Além disso, para a propositura da Ação Popular, há ainda os requisitos legais previstos no art. 2º da Lei n. 4.717/65, onde se lê:
\u2018\u2019Art. 2º São nulos os atos lesivos ao patrimônio das entidades mencionadas no artigo anterior, nos casos de:
a) incompetência;
b) vício de forma;
c) ilegalidade do objeto;
d) inexistência dos motivos;
e) desvio de finalidade. \u2019\u2019
Cumpre destacar que houve lesão ao patrimônio público, pois foi utilizado dinheiro do Senado Federal para beneficiar um agente político em suas pretensões pessoais, em termos de melhorias do seu próprio gabinete, o que de forma expressa é vedado pela Constituição, nos termos do art. 37, caput, já que a administração pública direta e indireta de qualquer dos Poderes da União, dos Estados, do Distrito Federal e dos Municípios obedecerá aos princípios de legalidade, impessoalidade, moralidade, publicidade e eficiência.
Havendo, portanto, expressa violação ao princípio da moralidade, uma vez que o dinheiro público e a máquina pública foram gastos para atender fins pessoais.

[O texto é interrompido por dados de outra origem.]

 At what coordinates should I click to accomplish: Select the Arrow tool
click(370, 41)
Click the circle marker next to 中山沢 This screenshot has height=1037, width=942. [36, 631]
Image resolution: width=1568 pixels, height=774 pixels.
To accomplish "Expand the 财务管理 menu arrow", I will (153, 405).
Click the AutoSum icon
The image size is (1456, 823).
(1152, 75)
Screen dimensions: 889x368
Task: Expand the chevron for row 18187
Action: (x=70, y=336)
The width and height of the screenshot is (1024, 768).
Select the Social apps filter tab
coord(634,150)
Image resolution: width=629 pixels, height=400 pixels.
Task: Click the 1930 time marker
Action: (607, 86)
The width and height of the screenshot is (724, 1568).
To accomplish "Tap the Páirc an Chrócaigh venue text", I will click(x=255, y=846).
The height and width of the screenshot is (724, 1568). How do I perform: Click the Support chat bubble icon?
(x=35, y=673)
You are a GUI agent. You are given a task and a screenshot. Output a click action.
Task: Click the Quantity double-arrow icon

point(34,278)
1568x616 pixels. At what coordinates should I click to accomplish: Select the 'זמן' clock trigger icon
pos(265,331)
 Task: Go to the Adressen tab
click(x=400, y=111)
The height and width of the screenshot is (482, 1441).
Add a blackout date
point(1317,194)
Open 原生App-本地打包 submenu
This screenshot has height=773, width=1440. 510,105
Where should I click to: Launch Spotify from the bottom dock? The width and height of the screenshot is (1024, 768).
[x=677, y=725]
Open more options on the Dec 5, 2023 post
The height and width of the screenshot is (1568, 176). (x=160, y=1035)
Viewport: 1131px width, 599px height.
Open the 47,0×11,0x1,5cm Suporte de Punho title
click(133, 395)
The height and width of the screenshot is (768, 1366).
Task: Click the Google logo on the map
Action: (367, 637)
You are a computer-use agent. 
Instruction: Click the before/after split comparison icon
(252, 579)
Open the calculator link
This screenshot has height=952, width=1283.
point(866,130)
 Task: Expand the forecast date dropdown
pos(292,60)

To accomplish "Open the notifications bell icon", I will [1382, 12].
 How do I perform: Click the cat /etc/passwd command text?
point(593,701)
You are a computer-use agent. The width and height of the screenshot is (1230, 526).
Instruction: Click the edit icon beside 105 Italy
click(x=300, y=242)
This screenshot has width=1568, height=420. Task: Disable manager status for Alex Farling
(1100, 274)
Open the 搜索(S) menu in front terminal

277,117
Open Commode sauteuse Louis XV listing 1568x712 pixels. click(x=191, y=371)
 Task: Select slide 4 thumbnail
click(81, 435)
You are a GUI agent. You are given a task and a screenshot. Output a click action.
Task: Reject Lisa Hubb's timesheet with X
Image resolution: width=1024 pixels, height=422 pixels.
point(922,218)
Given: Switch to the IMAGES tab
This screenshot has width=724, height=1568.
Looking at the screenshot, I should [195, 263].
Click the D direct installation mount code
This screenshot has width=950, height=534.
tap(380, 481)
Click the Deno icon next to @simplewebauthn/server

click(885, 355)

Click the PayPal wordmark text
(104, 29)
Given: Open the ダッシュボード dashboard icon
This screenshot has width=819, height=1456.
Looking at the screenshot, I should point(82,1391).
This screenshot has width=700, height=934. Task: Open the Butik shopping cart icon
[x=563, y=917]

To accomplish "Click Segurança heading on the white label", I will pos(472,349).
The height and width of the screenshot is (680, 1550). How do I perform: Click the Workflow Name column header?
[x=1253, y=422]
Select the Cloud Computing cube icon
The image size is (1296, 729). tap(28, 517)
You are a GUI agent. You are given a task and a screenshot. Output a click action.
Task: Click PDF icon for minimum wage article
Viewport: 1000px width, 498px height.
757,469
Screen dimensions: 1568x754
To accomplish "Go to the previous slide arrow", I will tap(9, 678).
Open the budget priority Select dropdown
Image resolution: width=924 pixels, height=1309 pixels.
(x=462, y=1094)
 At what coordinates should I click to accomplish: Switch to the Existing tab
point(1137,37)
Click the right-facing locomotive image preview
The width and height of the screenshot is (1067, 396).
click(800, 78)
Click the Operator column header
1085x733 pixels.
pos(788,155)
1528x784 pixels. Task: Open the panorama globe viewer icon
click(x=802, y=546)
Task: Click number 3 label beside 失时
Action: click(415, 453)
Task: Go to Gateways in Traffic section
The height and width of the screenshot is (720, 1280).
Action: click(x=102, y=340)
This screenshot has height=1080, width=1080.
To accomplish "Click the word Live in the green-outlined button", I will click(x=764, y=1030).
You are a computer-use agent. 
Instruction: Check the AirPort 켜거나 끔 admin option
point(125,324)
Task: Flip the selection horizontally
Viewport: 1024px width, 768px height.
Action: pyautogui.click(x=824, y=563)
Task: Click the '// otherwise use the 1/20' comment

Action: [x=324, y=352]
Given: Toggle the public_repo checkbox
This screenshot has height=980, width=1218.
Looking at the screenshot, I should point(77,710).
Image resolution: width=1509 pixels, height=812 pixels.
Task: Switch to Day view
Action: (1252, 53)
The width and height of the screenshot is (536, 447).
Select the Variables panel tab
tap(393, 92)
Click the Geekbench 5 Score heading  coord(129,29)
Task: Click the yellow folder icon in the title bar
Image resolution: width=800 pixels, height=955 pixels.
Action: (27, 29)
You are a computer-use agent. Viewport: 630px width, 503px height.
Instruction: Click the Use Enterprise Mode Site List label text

Também pode ser aplicado ao caso em tela o disposto no art. 4º, I, da Lei n. 4.717/65, que estabelece que sejam também nulos os atos ou contratos, praticados ou celebrados por quaisquer das pessoas ou entidades referidas no art. 1º da Lei n. 4.717/65, como por exemplo, a admissão ao serviço público remunerado, com desobediência, quanto às condições de habilitação, das normas legais, regulamentares ou constantes de instruções gerais.
Destaque-se que, em regra, a competência para julgar ação popular contra ato de qualquer autoridade, até mesmo do Senado Federal, é, via de regra, do juízo competente de primeiro grau. Sendo para tanto competente o Juiz Federal, e, no caso, no domicílio do autor.
Diante de todo o exposto e da gravidade dos fatos, a presente ação deve ser julgada procedente.
DA MEDIDA LIMINAR
Conforme estabelece o art. 5º, § 4º, da Lei n. 4.717/65, na defesa do patrimônio público caberá à suspensão liminar do ato lesivo impugnado. Observa-se que, no caso em tela, a situação atenta contra a moralidade administrativa, princípio expresso no caput do art. 37 da Constituição Federal, o que demonstra inequivocamente o fumus boni iuris.
Já o periculum in mora faz-se presente, visto que o processo licitatório já se encerrou.